Exercise brief: Rewrite the records from the line with "This screenshot has width=302, height=321." up to and including the line with "I will point(13,525).", replacing "magnifier" with "magnifying glass" and leaving everything else unchanged.

Records for locating described items
※ ※ ※

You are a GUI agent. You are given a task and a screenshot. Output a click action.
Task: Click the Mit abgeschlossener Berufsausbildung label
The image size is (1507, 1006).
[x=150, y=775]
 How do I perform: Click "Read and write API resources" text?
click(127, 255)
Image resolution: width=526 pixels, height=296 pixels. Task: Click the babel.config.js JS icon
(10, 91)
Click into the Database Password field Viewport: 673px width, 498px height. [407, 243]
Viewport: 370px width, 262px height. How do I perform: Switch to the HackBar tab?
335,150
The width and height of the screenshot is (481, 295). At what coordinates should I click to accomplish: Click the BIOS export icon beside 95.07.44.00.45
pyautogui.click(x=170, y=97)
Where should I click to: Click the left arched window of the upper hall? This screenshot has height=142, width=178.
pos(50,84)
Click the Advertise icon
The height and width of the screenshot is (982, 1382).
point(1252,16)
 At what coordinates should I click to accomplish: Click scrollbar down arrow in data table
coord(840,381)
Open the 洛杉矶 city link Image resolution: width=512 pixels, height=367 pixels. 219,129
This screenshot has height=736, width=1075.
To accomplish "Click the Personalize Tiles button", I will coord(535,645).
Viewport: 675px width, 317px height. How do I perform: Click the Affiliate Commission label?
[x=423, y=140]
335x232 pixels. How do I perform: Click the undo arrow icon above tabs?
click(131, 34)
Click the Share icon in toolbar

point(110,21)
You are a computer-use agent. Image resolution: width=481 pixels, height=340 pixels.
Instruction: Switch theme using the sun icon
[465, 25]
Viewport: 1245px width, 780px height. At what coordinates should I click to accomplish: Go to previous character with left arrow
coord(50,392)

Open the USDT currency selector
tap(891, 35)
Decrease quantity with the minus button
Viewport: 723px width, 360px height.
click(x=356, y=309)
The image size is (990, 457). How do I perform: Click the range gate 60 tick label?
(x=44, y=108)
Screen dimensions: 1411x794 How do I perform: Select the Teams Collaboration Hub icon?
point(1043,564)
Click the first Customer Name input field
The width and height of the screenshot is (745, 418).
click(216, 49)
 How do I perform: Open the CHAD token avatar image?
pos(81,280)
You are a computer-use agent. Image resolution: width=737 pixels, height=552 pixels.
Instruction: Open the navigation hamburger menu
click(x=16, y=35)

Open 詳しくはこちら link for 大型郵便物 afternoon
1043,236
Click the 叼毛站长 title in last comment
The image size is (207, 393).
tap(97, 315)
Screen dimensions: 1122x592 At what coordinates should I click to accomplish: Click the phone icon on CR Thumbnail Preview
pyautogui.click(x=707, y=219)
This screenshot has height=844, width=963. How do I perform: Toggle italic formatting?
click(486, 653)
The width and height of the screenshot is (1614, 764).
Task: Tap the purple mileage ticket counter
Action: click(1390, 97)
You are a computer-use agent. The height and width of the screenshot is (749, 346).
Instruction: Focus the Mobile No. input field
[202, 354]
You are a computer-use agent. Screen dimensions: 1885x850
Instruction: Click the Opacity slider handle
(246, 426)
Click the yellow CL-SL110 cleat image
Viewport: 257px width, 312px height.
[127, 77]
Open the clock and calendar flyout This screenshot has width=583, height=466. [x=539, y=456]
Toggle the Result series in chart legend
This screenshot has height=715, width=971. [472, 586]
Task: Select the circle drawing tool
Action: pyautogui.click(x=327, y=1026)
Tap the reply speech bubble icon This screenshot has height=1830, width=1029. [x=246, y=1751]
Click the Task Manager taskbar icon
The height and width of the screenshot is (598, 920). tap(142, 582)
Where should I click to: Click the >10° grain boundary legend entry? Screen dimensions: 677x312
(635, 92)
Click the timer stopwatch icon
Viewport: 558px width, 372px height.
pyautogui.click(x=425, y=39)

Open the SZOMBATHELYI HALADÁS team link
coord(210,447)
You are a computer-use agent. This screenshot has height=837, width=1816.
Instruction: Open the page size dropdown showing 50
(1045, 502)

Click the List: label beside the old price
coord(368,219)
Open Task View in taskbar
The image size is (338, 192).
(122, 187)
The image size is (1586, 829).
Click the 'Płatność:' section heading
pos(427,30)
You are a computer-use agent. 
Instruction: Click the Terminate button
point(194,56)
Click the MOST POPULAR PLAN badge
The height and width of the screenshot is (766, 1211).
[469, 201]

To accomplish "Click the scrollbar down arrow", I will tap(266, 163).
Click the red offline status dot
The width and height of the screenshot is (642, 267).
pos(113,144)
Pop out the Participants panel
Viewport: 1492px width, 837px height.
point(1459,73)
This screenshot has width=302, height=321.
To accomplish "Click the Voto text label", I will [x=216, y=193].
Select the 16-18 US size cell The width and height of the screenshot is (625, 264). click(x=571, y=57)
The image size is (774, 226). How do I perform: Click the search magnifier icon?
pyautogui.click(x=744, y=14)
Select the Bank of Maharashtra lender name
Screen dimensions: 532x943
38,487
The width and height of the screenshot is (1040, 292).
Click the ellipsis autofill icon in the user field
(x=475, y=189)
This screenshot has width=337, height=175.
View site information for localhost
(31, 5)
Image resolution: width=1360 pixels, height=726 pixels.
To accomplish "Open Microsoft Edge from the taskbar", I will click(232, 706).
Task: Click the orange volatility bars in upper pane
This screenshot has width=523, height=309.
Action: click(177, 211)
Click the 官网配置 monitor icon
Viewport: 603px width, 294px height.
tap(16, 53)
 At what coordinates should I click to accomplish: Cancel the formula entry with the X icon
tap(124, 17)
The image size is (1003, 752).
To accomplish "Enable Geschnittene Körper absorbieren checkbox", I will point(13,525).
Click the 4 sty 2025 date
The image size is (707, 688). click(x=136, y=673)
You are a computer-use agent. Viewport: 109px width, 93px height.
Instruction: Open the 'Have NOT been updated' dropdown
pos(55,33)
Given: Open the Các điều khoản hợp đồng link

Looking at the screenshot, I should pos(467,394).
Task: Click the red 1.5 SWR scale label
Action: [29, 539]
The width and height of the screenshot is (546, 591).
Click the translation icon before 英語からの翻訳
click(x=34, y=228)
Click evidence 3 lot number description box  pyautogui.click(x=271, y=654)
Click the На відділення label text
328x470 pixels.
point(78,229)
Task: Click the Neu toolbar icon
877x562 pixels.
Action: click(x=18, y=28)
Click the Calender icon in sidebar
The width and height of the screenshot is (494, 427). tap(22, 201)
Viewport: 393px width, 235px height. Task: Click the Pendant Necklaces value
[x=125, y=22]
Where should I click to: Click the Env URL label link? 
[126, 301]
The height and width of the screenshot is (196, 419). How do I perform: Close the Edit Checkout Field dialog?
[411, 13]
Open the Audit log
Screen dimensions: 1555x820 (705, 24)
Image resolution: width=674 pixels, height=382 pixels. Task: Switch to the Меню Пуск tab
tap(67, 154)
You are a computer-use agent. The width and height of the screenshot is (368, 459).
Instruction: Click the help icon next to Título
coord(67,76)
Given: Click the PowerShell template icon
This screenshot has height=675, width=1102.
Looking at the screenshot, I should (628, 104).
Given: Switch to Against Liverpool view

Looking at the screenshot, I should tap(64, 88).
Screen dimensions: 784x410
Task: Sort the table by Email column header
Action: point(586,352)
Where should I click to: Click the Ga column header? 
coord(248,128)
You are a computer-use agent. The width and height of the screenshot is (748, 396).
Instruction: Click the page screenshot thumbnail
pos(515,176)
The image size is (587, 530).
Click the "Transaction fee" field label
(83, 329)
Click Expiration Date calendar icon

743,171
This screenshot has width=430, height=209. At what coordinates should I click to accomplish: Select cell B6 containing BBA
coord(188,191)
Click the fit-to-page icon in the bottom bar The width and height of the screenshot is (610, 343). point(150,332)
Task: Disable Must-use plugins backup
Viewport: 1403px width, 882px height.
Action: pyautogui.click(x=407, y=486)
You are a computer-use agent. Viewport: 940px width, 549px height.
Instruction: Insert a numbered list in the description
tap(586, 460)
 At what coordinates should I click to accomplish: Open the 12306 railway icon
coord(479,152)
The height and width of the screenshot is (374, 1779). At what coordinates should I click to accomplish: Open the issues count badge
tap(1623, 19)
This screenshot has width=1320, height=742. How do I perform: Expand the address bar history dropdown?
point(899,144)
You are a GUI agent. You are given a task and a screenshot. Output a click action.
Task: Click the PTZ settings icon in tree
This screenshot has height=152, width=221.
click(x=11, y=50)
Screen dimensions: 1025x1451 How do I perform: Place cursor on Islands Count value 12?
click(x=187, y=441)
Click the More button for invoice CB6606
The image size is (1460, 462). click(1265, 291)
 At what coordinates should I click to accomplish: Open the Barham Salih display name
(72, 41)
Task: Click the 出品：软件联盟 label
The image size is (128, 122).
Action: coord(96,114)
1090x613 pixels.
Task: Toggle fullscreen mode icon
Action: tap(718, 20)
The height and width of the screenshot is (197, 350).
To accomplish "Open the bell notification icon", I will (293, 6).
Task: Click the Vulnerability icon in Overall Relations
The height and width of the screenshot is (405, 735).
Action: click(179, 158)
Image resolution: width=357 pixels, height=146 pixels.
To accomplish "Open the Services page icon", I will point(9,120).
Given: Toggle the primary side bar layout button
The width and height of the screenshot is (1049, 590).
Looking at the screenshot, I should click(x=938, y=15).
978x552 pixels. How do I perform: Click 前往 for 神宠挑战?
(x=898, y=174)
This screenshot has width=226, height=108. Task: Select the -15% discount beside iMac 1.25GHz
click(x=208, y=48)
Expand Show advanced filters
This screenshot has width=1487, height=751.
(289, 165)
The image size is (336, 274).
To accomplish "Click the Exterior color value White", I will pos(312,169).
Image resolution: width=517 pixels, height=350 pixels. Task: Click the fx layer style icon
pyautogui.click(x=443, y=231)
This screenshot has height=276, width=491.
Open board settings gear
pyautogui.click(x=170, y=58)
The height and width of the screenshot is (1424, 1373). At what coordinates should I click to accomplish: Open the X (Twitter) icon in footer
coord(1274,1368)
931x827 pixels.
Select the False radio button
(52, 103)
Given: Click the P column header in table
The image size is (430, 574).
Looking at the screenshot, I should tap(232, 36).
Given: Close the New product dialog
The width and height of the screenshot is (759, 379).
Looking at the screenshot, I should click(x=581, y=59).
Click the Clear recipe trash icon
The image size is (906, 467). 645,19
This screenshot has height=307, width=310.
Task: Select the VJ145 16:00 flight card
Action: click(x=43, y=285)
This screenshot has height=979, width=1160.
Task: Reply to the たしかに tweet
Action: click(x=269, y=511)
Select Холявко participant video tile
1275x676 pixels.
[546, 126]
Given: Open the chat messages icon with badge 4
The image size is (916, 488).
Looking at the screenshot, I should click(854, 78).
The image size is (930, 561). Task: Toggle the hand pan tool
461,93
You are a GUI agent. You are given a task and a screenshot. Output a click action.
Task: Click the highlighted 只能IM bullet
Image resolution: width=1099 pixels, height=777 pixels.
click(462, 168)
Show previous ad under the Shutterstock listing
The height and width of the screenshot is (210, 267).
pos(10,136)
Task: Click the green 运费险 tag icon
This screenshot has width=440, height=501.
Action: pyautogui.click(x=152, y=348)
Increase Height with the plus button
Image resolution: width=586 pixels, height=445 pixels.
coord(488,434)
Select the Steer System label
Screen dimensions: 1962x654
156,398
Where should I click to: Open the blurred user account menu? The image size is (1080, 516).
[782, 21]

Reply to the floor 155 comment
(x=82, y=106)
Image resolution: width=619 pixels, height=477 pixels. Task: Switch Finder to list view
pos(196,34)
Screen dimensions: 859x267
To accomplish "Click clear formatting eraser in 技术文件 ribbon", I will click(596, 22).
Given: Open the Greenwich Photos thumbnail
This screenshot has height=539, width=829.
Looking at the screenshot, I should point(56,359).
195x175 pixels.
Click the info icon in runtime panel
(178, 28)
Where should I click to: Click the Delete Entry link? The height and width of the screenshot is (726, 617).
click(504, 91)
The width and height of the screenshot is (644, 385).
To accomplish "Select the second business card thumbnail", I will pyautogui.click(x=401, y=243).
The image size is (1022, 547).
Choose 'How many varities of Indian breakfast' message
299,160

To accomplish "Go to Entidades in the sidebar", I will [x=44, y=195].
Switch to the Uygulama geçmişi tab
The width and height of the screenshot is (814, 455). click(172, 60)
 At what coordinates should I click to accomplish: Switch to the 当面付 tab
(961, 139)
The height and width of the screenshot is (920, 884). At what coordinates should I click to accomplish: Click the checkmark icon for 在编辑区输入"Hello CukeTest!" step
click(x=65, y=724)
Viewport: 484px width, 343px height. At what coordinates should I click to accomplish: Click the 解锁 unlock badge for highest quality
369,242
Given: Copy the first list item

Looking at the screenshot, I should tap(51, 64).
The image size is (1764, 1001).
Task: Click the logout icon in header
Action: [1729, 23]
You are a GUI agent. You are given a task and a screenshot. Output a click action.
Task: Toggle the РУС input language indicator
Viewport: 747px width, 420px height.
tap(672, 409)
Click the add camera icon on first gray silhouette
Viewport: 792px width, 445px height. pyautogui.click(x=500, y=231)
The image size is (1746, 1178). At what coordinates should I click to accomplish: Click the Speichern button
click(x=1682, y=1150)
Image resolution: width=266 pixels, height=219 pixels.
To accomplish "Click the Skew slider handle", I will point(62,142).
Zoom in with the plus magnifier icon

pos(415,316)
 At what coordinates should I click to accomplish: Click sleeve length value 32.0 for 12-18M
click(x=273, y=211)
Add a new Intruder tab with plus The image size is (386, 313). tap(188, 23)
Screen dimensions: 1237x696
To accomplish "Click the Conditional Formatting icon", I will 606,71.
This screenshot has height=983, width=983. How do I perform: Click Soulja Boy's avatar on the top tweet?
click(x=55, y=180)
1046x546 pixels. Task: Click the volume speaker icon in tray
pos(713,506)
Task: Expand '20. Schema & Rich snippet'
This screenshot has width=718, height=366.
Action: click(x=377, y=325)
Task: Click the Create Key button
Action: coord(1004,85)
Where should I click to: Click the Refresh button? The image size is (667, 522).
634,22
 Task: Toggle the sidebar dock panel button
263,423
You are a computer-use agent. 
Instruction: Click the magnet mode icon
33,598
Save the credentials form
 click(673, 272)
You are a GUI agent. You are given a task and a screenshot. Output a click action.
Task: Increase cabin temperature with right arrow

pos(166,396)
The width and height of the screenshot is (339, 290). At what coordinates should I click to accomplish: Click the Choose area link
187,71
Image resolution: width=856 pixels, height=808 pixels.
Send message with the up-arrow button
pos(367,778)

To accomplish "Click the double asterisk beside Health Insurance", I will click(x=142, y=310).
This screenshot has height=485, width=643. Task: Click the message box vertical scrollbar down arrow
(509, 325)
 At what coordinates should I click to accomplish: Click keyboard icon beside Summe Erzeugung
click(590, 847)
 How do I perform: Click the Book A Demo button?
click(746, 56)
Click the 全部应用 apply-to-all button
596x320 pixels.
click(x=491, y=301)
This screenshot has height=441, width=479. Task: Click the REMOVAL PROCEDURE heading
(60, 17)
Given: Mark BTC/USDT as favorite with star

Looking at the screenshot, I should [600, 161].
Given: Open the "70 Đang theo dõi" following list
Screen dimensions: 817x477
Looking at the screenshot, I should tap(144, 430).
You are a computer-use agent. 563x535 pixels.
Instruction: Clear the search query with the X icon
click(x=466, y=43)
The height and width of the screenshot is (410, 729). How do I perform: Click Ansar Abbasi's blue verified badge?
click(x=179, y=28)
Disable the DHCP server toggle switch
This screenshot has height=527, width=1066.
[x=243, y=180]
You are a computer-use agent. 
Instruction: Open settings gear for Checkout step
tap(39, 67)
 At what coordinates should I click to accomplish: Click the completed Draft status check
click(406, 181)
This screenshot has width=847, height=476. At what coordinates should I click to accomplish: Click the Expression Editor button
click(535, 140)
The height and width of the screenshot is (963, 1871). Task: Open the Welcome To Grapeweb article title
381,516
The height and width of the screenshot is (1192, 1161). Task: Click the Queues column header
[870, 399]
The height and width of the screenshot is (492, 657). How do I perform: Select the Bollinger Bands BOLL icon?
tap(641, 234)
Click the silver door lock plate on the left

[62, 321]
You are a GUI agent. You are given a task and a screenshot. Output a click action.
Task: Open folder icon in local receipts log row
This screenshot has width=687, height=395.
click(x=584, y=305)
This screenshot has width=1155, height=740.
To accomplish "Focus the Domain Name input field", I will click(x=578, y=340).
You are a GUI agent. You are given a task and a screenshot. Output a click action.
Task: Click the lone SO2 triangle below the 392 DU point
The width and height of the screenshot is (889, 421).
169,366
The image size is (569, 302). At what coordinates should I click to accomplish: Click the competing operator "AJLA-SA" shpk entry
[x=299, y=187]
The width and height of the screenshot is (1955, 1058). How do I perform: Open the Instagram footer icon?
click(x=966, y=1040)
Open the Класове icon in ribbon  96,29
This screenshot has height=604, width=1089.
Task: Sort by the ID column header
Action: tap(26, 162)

※ ※ ※

Answer:
This screenshot has width=302, height=321.
To accomplish "Click the Voto text label", I will [x=216, y=193].
Select the 16-18 US size cell The width and height of the screenshot is (625, 264). click(x=571, y=57)
The image size is (774, 226). How do I perform: Click the search magnifying glass icon?
pyautogui.click(x=744, y=14)
Select the Bank of Maharashtra lender name
Screen dimensions: 532x943
38,487
The width and height of the screenshot is (1040, 292).
Click the ellipsis autofill icon in the user field
(x=475, y=189)
This screenshot has width=337, height=175.
View site information for localhost
(31, 5)
Image resolution: width=1360 pixels, height=726 pixels.
To accomplish "Open Microsoft Edge from the taskbar", I will click(232, 706).
Task: Click the orange volatility bars in upper pane
This screenshot has width=523, height=309.
Action: click(177, 211)
Click the 官网配置 monitor icon
Viewport: 603px width, 294px height.
tap(16, 53)
 At what coordinates should I click to accomplish: Cancel the formula entry with the X icon
tap(124, 17)
The image size is (1003, 752).
To accomplish "Enable Geschnittene Körper absorbieren checkbox", I will point(13,525).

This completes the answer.